Sadistic Aggressive. These personality types are a overtly aggressive subtype. Like all other aggressive personalities, they seek positions of power and dominance over others. But these individuals gain particular satisfaction from seeing their victims squirm and grovel in positions of vulnerability. For the other aggressive personality types, inflicting pain or injury on anyone standing in the way of something they want are seen as merely hazards of the fight. Most of the aggressive personalities don’t set out to hurt, they set out to win. The way they see it, if someone has to get hurt for them to have their way, then so be it. The sadist, however, enjoys making people grovel and suffer. Like the other aggressive personalities, sadist want to dominate and control, but they particularly enjoy doing that by humiliating and denigrating their victims.
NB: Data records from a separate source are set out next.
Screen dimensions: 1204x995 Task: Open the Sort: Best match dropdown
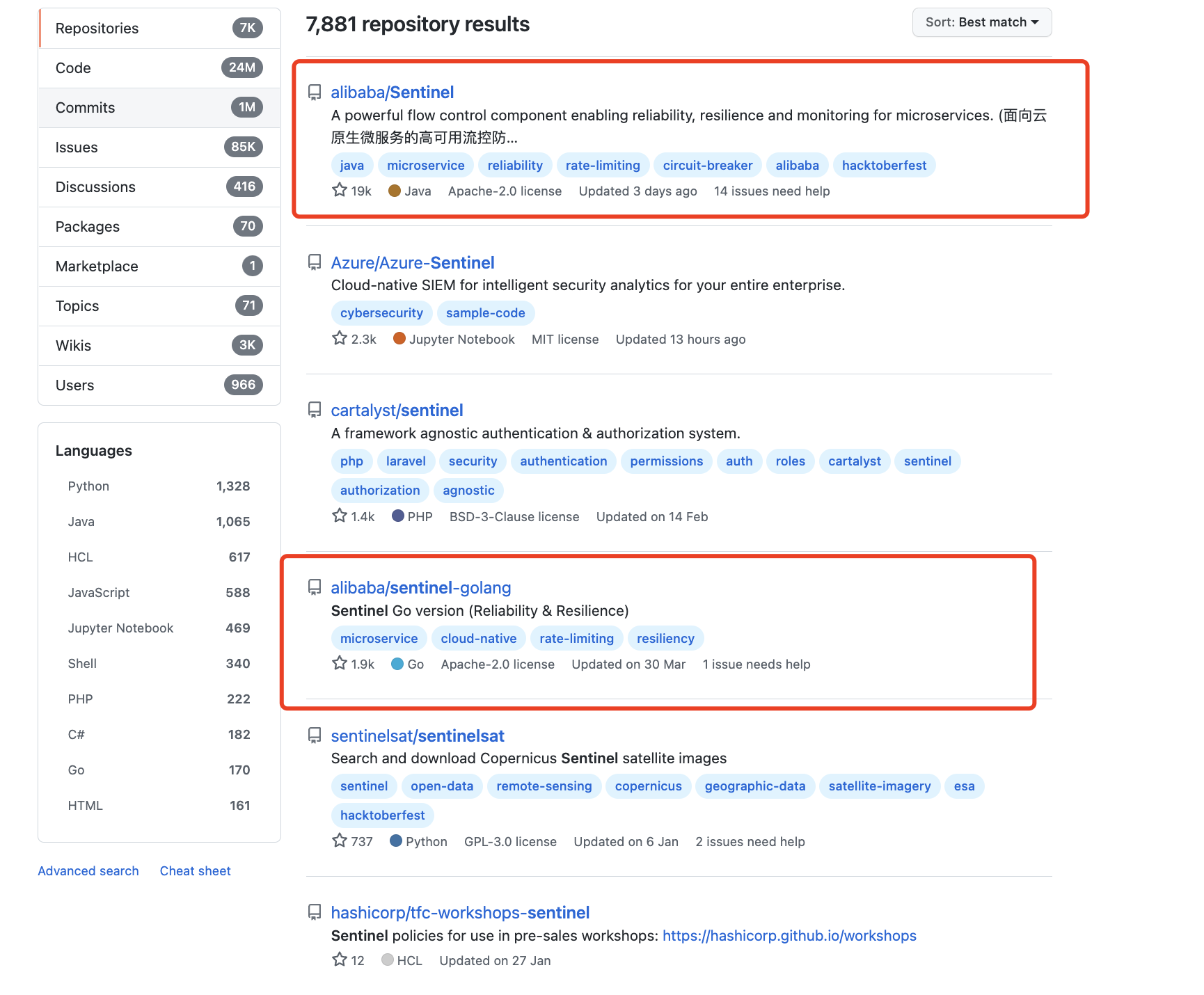pos(981,22)
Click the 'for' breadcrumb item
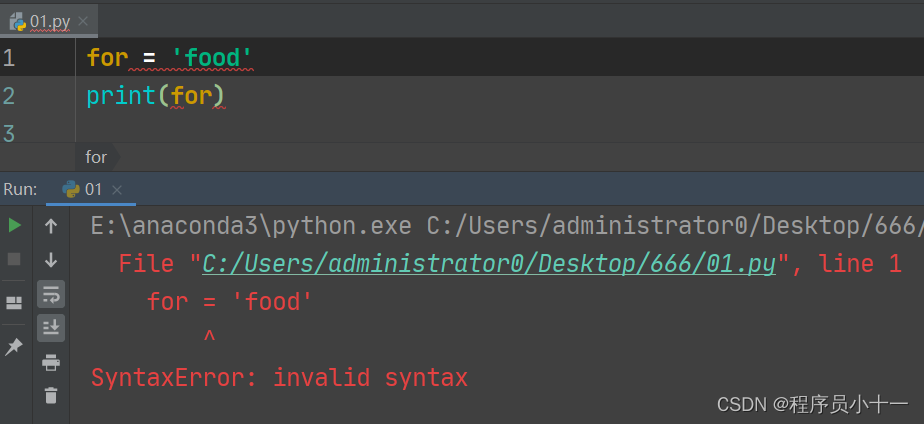The width and height of the screenshot is (924, 424). 96,157
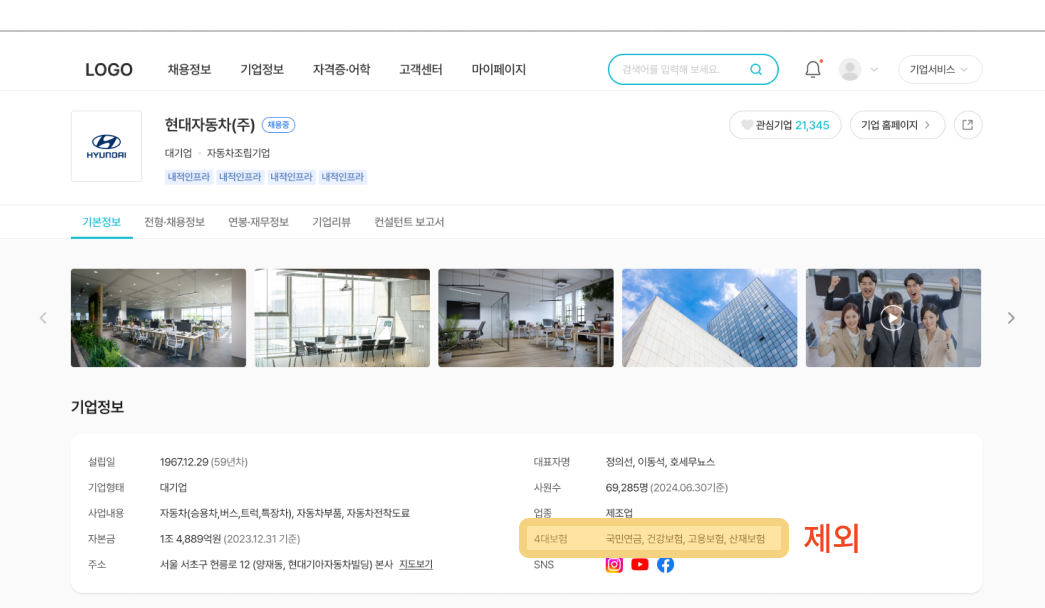Show previous gallery images arrow
The width and height of the screenshot is (1045, 608).
(43, 318)
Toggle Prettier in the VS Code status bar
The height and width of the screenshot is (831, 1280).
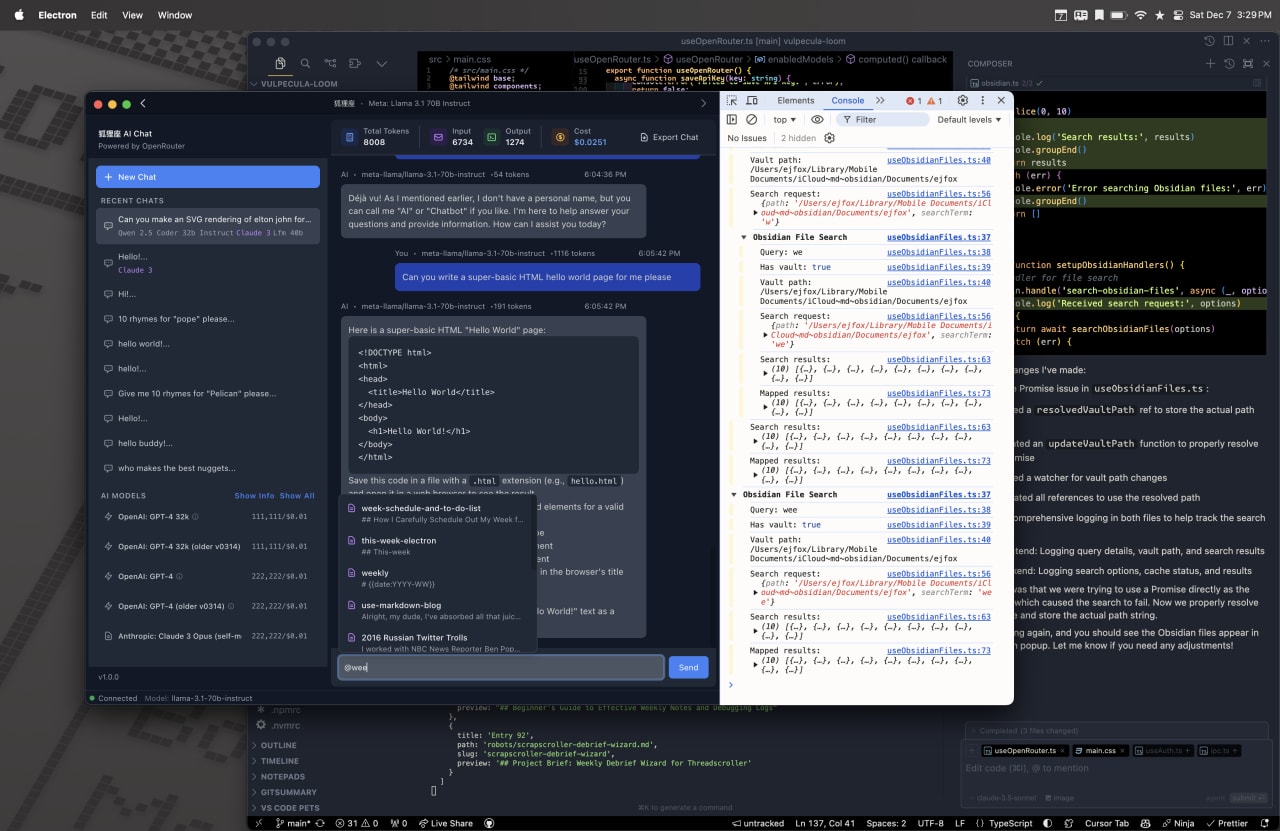pyautogui.click(x=1230, y=823)

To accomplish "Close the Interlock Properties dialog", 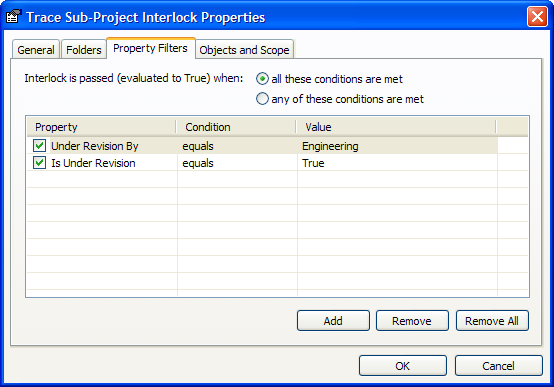I will point(537,17).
Predatory (psychopathic).  They are the most dangerous (also referred to by some as the psychopath or sociopath). Their group is relatively uncommon. These characters are radically different from most people. Their lack of conscience is unnerving. They tend to see themselves as superior creatures for whom the inferior, common man is rightful prey. They are the most extreme manipulators or con artists who thrive on exploiting others. They can be charming and disarming. As highly skilled predators, they study the vulnerabilities of their prey and are capable of the most heinous acts of victimization with no sense of remorse or regret. Because the various aggressive personality types have so much in common, it’s not unusual for one subtype to possess some of the characteristics of another. So, predominantly antisocial personalities may have some sadistic as well as cover-aggressive features and covert-aggressive may have some antisocial tendencies.
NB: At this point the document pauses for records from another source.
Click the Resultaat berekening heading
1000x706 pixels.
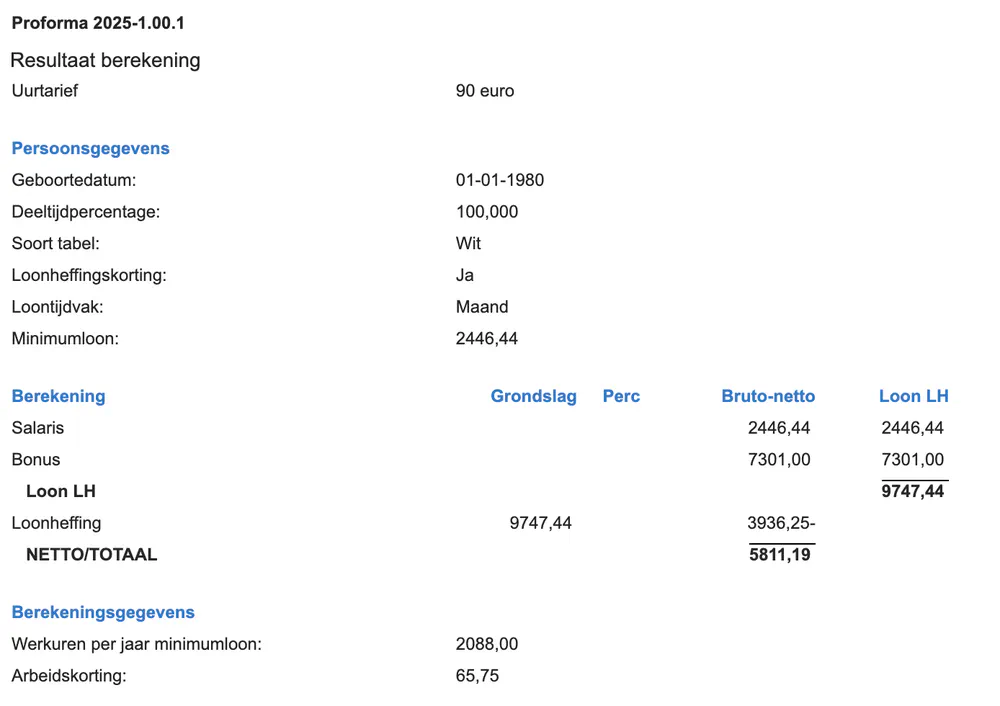coord(105,60)
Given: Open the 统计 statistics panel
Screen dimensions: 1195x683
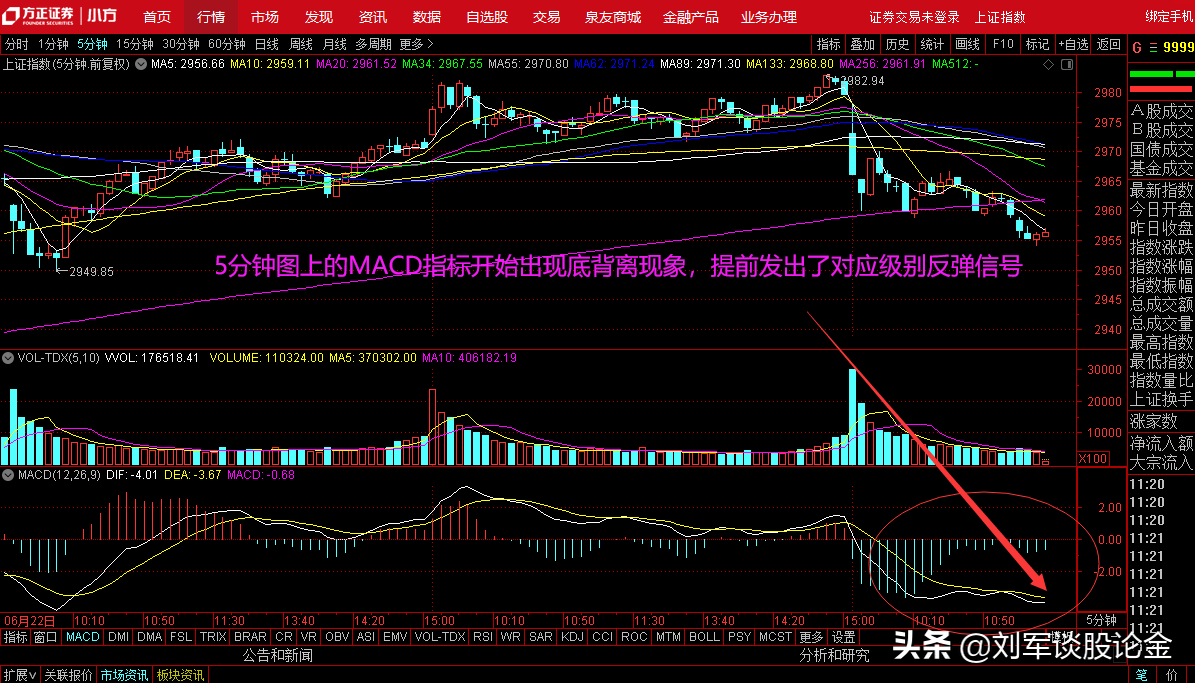Looking at the screenshot, I should [931, 44].
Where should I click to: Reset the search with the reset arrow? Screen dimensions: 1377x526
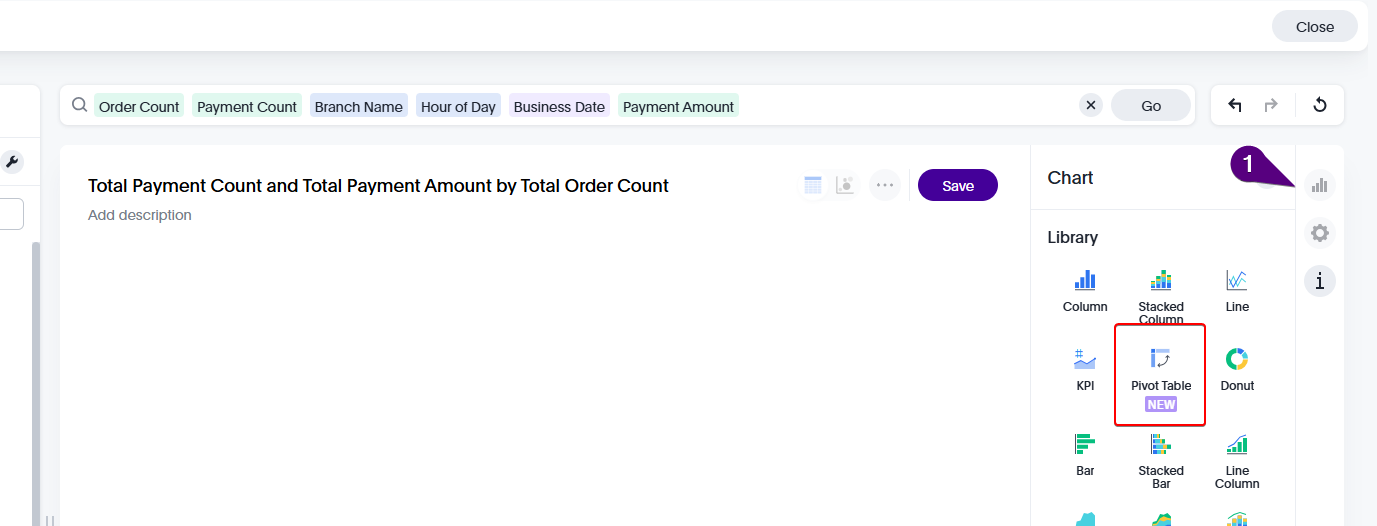pyautogui.click(x=1319, y=105)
Covert-Aggressive. As an aggressive personality subtype, one might expect covert-aggressive to share some of characteristics of narcissist as well as the other aggressive personalities. But covert-aggressive have many unique attributes that make them a truly distinct type of aggressive personality. These personalities are mostly distinguished from the other aggressive personality types by the way that they fight. They fight for what they want and seek power over others in subtle, cunning and underhanded ways. On balance, they are much more character disordered than neurotic. To the degree they might have some neurosis, they deceive themselves about their true character and their covertly-aggressive conduct. To the degree they are character disordered, the more thy actively attempt to deceive only their intended victims.

Key phrases to listen for when trying to determine if someone is dealing with a covert-aggressive personality:

People will often describe a covert-aggressive with the following key phrases:

“He/she stops at nothing.” (a strong determination to win)

“He/she fights dirty.” (lack of empathy and highly narcissistic)

“He/she is a ‘bitch.'” (is the person consistently makes other people’s lives miserable in the course of getting what he/she wants without any consideration to the other parties you may be dealing with a cover-aggressive personality or another type of disordered character.)

Approaches to Clinical Therapy

When a cat is stalking a mouse for lunch, it would be ridiculous to assume that it is doing so out of fear of the mouse, is angry with mouse, has “unresolved anger issues” in general, or is “acting-out” past trauma of victimization by a mouse, etc. Yet, these are precisely the kinds of assumptions many mental health professionals and laypersons alike make when they march predatory aggressors into anger management classes or fear of intimacy groups. It’s hard for some people to understand the simple underpinnings of predatory aggression and equally hard for them to accept that all creatures are capable of this type of aggressive conduct. The cat is stalking the mouse because it want‘s to eat it for lunch!

It is also the reason why psychoanalysis does little with regards to therapy and recovery for these personality types. Cognitive Behavioral Therapy is the preferred approach for therapy and recovery for these individuals.

Covert-aggressive conduct less resembles the “startled cat” and more resembles the “cat on the prowl.”